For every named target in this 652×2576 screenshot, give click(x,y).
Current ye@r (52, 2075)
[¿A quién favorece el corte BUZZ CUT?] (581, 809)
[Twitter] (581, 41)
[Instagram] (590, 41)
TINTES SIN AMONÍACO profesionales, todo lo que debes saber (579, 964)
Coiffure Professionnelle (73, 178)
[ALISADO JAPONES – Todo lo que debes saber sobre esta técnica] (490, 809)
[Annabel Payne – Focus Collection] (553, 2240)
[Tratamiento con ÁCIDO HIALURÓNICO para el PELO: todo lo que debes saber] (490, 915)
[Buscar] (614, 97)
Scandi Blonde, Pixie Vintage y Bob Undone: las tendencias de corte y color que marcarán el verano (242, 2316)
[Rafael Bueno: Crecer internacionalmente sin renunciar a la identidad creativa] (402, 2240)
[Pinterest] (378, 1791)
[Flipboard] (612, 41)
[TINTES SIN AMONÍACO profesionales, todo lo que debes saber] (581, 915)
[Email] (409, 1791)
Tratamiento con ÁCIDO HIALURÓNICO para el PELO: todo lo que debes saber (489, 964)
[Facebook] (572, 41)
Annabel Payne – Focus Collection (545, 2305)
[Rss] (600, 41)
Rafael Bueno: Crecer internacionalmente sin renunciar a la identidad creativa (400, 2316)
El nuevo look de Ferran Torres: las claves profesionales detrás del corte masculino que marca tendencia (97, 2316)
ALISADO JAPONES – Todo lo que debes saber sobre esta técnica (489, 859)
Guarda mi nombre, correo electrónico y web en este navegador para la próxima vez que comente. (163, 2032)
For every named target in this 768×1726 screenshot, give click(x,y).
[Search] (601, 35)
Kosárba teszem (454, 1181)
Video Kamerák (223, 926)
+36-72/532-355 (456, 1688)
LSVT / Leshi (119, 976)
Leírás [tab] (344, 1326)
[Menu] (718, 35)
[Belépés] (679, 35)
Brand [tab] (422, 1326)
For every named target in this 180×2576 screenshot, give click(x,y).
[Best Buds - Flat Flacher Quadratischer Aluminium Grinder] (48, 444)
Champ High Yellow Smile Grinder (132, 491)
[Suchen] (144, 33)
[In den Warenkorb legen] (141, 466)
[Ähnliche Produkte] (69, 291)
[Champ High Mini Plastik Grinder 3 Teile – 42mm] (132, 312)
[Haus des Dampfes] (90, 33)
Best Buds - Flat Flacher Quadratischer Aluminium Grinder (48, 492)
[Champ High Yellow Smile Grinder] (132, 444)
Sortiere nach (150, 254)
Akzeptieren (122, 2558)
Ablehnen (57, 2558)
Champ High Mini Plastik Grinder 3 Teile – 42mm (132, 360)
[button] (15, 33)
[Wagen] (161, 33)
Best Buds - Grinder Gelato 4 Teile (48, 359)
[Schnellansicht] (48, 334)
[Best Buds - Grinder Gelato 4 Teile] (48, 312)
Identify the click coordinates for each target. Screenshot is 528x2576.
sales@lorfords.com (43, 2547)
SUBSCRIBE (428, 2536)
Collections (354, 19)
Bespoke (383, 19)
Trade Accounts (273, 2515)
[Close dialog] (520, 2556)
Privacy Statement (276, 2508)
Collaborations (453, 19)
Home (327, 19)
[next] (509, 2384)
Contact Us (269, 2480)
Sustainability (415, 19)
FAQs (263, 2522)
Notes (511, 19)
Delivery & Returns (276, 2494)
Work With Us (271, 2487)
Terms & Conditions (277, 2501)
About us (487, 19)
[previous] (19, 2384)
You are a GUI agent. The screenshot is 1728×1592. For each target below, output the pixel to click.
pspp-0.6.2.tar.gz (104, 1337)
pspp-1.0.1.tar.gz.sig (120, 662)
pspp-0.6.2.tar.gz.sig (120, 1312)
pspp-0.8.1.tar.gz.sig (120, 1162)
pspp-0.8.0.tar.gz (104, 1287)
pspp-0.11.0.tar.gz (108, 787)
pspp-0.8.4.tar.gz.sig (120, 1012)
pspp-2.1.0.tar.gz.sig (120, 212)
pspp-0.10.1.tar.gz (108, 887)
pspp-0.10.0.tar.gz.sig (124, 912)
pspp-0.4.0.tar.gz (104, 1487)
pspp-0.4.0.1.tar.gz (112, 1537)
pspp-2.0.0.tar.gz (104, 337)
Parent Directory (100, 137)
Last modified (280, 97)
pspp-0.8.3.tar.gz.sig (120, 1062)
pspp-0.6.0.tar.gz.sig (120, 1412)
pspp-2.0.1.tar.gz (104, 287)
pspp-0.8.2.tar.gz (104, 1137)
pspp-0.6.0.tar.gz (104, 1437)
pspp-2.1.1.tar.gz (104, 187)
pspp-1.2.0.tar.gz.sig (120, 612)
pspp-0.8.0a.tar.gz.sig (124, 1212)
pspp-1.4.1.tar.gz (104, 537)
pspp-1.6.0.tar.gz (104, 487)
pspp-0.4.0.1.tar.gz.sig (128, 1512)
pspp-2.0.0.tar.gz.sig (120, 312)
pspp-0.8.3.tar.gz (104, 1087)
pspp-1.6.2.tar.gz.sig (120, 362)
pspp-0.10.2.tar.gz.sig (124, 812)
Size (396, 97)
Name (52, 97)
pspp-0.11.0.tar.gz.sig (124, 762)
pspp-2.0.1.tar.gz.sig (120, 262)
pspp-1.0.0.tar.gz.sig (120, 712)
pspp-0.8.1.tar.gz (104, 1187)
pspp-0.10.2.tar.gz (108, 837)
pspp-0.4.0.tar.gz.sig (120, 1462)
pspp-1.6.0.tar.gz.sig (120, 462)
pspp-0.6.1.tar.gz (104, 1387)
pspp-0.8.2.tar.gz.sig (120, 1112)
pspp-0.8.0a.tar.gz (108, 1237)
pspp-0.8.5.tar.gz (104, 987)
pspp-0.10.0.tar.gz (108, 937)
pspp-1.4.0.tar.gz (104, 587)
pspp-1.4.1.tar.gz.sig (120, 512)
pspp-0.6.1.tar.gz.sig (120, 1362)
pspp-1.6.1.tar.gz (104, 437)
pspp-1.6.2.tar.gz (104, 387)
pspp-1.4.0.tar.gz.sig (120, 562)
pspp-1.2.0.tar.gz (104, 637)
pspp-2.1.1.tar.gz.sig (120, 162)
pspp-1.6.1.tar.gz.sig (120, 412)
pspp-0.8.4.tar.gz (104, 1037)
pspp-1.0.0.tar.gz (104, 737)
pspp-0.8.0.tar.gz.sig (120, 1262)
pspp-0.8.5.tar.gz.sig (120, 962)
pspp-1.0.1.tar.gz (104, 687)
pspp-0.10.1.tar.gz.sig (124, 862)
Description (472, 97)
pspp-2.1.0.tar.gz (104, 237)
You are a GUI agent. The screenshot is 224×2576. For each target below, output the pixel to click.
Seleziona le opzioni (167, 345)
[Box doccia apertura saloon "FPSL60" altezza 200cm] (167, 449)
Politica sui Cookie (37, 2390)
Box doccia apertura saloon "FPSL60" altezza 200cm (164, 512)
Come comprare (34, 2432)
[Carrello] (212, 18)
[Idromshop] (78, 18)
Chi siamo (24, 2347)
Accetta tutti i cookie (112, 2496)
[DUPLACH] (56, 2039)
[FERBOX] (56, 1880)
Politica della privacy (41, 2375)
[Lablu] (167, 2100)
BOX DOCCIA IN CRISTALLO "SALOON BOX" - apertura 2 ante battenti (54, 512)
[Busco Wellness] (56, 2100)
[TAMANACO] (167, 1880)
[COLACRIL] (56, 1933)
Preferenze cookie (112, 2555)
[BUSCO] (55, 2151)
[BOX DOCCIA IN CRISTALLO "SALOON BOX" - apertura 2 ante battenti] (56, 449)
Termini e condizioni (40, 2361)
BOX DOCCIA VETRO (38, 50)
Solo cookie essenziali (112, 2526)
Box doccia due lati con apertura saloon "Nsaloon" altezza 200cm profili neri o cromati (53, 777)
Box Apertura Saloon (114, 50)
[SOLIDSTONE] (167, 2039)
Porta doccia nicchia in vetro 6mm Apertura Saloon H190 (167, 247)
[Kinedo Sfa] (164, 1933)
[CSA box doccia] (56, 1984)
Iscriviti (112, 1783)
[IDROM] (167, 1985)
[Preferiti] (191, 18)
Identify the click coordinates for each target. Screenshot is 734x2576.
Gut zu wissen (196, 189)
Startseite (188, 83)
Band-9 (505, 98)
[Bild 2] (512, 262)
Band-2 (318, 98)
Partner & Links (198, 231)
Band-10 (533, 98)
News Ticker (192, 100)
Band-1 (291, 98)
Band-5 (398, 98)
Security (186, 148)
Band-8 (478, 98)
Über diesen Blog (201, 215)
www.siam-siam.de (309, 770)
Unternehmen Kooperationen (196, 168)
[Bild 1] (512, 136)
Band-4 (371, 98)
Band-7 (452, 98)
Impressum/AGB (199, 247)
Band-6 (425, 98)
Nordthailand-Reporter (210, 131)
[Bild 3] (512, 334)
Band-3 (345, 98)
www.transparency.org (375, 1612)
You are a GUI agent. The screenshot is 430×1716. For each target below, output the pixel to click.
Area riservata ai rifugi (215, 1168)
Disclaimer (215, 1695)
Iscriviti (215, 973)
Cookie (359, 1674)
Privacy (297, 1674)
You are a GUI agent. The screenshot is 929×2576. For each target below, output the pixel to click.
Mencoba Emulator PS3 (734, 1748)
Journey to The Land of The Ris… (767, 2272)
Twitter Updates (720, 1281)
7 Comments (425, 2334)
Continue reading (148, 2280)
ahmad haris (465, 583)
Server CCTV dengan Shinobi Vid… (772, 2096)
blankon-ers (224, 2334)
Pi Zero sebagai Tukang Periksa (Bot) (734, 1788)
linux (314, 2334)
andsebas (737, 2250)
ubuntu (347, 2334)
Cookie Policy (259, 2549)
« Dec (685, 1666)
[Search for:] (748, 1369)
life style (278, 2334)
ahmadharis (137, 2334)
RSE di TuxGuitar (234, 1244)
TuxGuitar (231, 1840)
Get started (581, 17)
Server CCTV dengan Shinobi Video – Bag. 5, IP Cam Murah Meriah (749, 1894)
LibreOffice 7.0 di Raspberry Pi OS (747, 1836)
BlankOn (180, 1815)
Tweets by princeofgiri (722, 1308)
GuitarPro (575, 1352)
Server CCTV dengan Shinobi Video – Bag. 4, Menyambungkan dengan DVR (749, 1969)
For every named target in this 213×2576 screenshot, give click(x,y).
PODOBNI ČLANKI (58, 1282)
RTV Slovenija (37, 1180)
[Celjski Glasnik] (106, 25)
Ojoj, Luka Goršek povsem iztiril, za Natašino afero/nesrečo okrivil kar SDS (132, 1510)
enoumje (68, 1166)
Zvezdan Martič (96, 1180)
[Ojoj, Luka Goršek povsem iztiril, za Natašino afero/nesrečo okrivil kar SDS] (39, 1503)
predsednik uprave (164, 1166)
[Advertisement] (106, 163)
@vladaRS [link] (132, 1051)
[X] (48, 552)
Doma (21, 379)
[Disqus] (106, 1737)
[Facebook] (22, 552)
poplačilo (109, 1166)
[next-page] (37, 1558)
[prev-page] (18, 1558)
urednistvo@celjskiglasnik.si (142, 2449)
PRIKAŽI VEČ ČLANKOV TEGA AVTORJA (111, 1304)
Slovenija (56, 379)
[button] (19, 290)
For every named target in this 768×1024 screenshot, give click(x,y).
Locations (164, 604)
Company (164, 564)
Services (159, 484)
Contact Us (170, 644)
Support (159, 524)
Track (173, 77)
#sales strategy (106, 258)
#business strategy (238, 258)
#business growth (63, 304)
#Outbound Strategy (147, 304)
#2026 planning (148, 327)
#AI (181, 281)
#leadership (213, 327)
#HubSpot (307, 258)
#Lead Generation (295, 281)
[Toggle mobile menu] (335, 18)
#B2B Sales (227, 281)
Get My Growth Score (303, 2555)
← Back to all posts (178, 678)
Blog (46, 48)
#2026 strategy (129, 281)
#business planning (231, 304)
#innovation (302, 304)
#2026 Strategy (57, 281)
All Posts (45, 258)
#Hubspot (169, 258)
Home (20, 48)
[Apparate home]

### What you should do
What is needed is an exact repetition of the lines from the first line of the records through the line containing "Guarda mi nombre, correo", both ends included, and nothing more.

### Output of the task
For every named target in this 652×2576 screenshot, give click(x,y).
Current ye@r (52, 2075)
[¿A quién favorece el corte BUZZ CUT?] (581, 809)
[Twitter] (581, 41)
[Instagram] (590, 41)
TINTES SIN AMONÍACO profesionales, todo lo que debes saber (579, 964)
Coiffure Professionnelle (73, 178)
[ALISADO JAPONES – Todo lo que debes saber sobre esta técnica] (490, 809)
[Annabel Payne – Focus Collection] (553, 2240)
[Tratamiento con ÁCIDO HIALURÓNICO para el PELO: todo lo que debes saber] (490, 915)
[Buscar] (614, 97)
Scandi Blonde, Pixie Vintage y Bob Undone: las tendencias de corte y color que marcarán el verano (242, 2316)
[Rafael Bueno: Crecer internacionalmente sin renunciar a la identidad creativa] (402, 2240)
[Pinterest] (378, 1791)
[Flipboard] (612, 41)
[TINTES SIN AMONÍACO profesionales, todo lo que debes saber] (581, 915)
[Email] (409, 1791)
Tratamiento con ÁCIDO HIALURÓNICO para el PELO: todo lo que debes saber (489, 964)
[Facebook] (572, 41)
Annabel Payne – Focus Collection (545, 2305)
[Rss] (600, 41)
Rafael Bueno: Crecer internacionalmente sin renunciar a la identidad creativa (400, 2316)
El nuevo look de Ferran Torres: las claves profesionales detrás del corte masculino que marca tendencia (97, 2316)
ALISADO JAPONES – Todo lo que debes saber sobre esta técnica (489, 859)
Guarda mi nombre, correo electrónico y web en este navegador para la próxima vez que comente. (163, 2032)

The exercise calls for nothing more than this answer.